_Short exercise_:
From the data below, pick out every line that contains the string "should" and reproduce each of those lines in full.
** begin The input **
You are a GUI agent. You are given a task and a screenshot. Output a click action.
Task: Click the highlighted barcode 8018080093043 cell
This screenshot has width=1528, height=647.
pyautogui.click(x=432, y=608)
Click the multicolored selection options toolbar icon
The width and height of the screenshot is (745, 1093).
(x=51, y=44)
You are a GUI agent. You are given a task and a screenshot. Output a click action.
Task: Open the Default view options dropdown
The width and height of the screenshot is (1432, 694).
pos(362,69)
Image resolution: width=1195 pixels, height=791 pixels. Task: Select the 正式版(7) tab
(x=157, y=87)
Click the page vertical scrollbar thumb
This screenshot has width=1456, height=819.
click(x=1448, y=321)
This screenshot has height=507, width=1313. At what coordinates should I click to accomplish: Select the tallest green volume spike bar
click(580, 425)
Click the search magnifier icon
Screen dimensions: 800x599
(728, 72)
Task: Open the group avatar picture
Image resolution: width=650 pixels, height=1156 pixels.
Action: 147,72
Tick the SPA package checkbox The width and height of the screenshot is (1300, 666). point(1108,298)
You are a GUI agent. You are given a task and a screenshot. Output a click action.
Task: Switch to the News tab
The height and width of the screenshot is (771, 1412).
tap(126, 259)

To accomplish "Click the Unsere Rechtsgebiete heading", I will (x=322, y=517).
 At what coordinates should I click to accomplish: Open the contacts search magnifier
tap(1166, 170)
** end The input **
_The reply_:
This screenshot has height=507, width=1313. At what coordinates should I click to accomplish: Select the tallest green volume spike bar
 At what coordinates should I click to accomplish: Open the contacts search magnifier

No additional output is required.